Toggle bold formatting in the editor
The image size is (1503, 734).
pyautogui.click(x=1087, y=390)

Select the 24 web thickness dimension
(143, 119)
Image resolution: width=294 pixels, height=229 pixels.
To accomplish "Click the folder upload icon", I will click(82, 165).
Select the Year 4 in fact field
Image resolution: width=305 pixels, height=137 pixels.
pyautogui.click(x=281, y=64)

==

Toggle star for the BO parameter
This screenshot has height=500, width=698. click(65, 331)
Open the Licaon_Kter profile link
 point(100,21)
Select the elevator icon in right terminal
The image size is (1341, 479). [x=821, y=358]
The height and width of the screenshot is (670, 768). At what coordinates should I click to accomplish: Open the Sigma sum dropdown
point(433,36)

Work order
For this exercise, repeat exactly the lines of the data above from the one with "Select the 24 web thickness dimension" down to the one with "Image resolution: width=294", both end lines included.

Exercise output
Select the 24 web thickness dimension
(143, 119)
Image resolution: width=294 pixels, height=229 pixels.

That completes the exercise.